A water trough is 10 feet long and has a cross-section that has the shape indicated in the attachment. If the trough is being filled with water at the rate of 1.25 ft cubed/minute, how fast is the water level rising when the water is 1.5 feet high?

2. First find an equation for the volume of the trough. To do this you need to consider two separate areas, the rectangular one and the triangular one.
Volume of a rectangular box is LWH. Volume of a triangular box is 1/2BHL.

Can you do it from there?

3. That's actually all that I have so far (I erased it from the picture to make it more clean).

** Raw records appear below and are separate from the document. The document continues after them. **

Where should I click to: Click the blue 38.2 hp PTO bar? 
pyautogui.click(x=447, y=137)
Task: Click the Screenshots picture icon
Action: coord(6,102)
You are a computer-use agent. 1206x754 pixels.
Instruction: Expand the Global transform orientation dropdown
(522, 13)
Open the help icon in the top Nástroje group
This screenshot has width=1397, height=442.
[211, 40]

I'm not sure how to link that into an equation that relates the water fill rate...

4. Assign a common variable between the two equations. Let's say that H is the height of water measured on the far left wall of your diagram. So the equation for the volume of the rectangular portion is 10*3*H, or 30H.

Now we need to do the same thing for the triangular portion. To do this we need to use similar triangles and Pythagoras. In your diagram there is a triangle of dimensions 0.5*2*x do you see this triangle?

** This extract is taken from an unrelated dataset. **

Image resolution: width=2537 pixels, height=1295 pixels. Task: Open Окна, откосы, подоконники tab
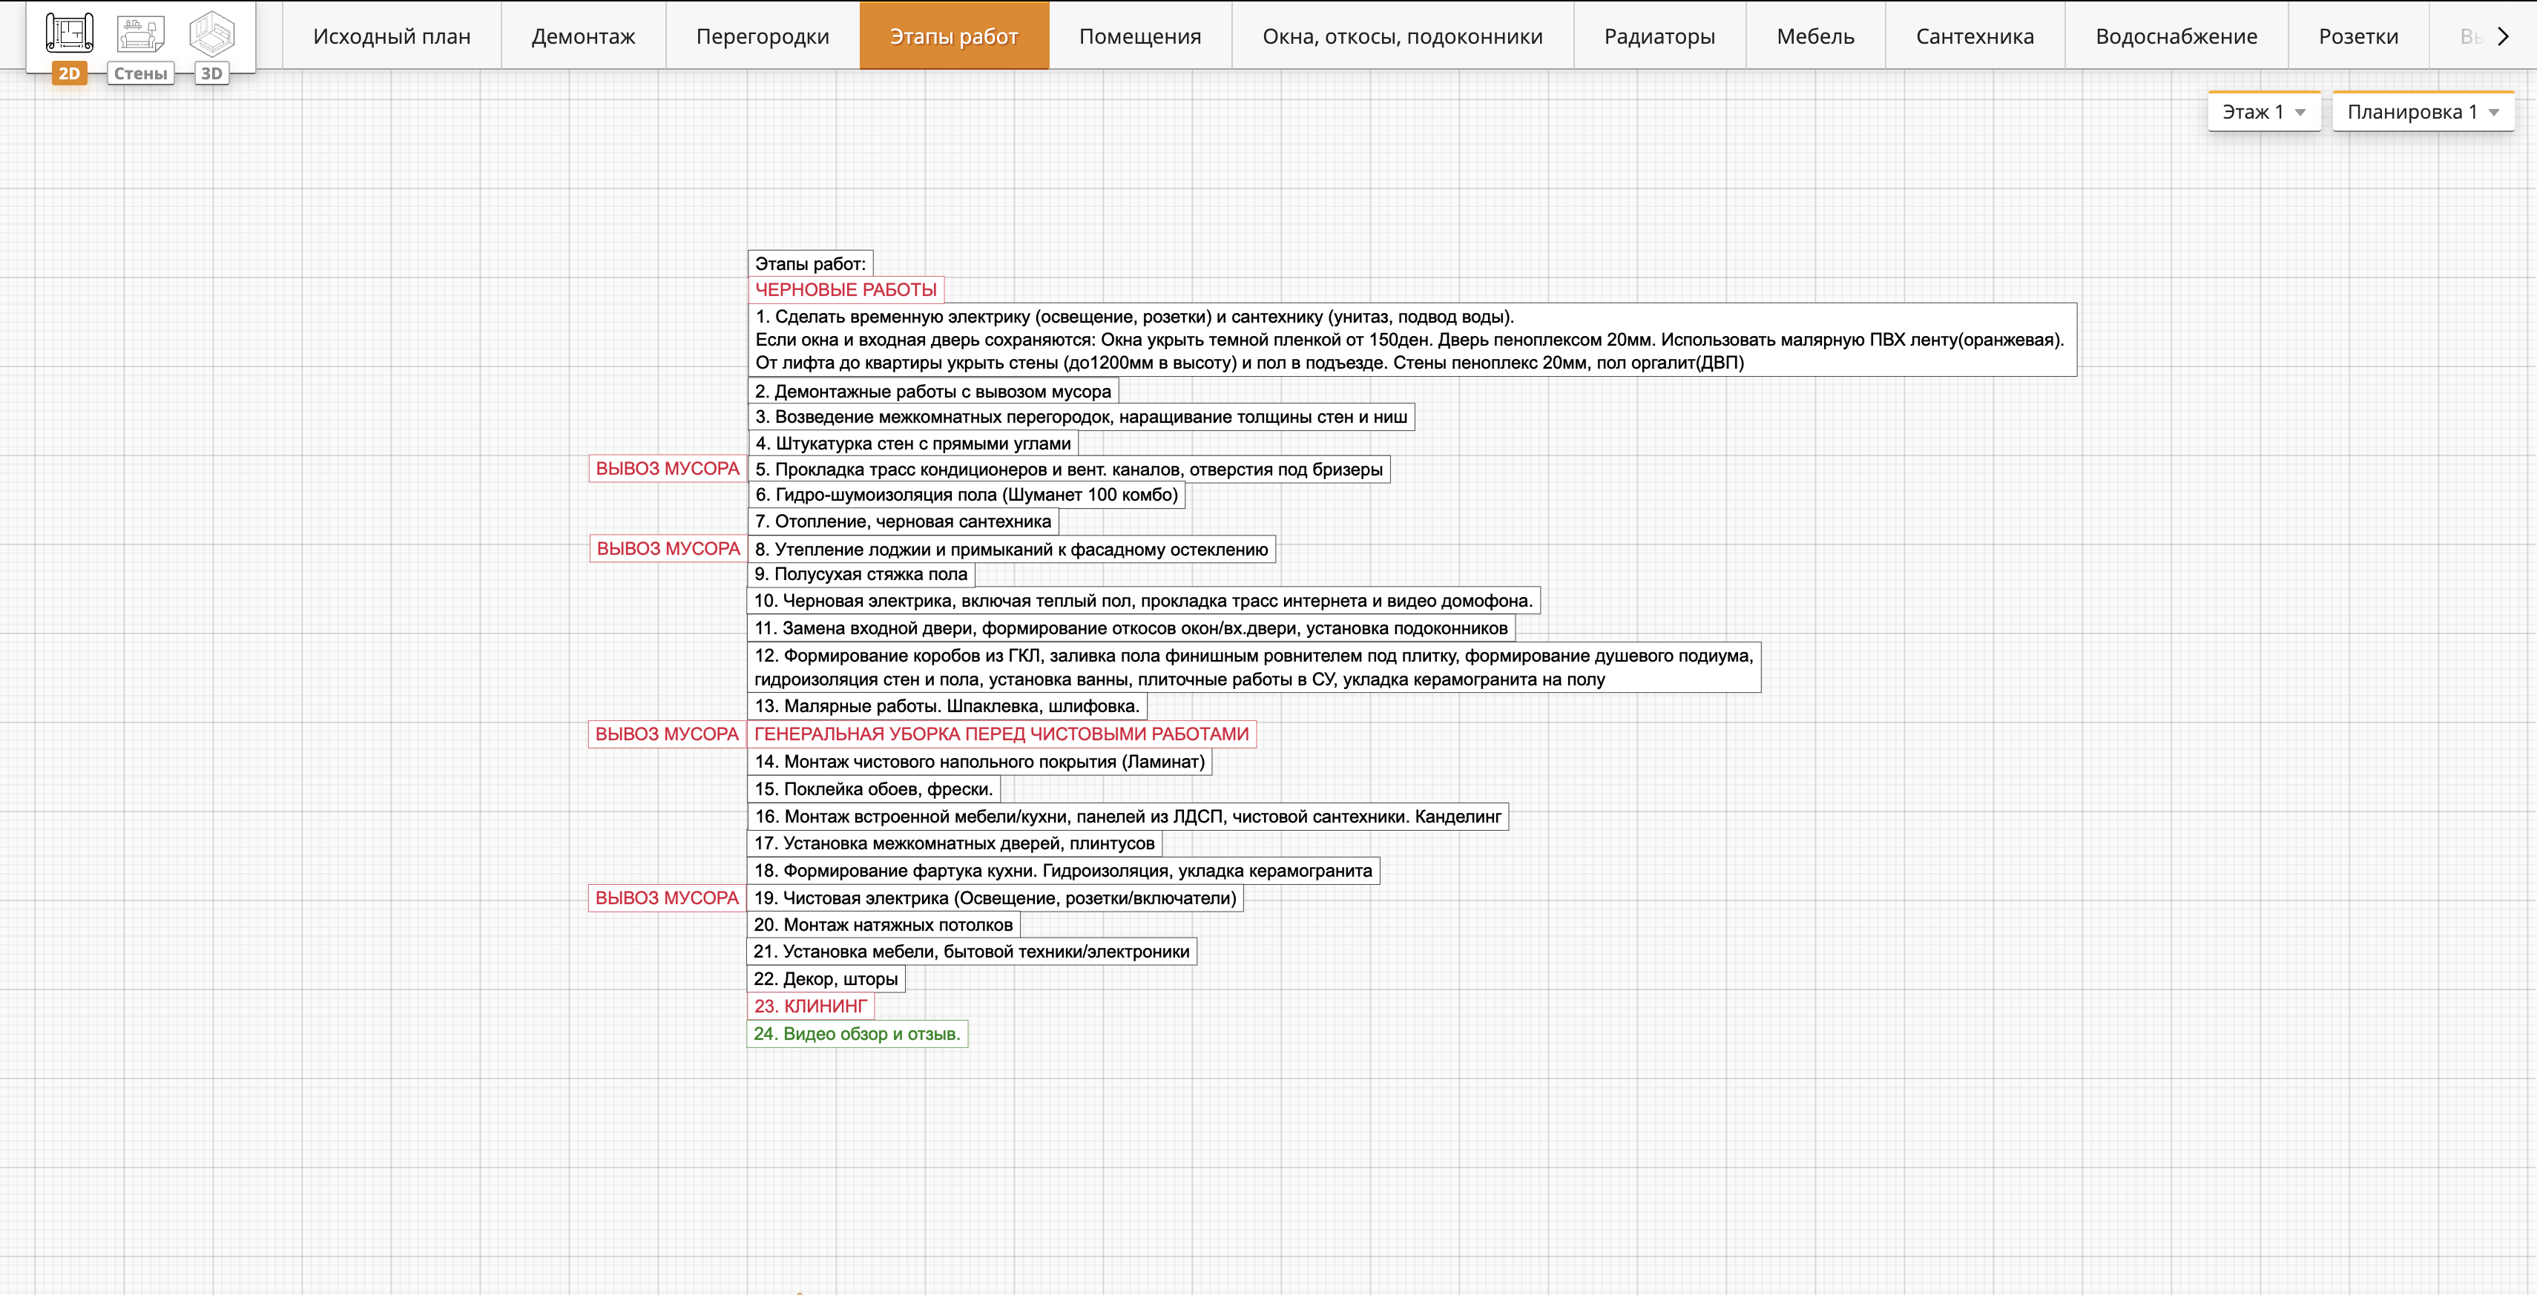[1402, 36]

5. Just for reference for our discussion.

Our knowledge of triangles tells us that as H decreases, and subsequently b and x decrease, the ratio of any of these two sides stays the same.

6. Yeah, I see that triangle. That was the one I had erased so that the picture was more clean.

7. since it's mentioned that the picture is a cross-section.... shouldn't we be looking at volume?

8. Ok, so we have the ratio that H/b will always be 4.

We can rearrange that formula to get b = H/4.

So we can then use that to get a new equation for the volume of the triangular portion.

$
V = \frac {1}{2}\frac {H}{4}HL$
, where L = 10.

$
V = 5\frac {H}{4}H$

So,

$V = \frac {5H^2}{4}$

9. So we now have an equation for the total volume of the trough.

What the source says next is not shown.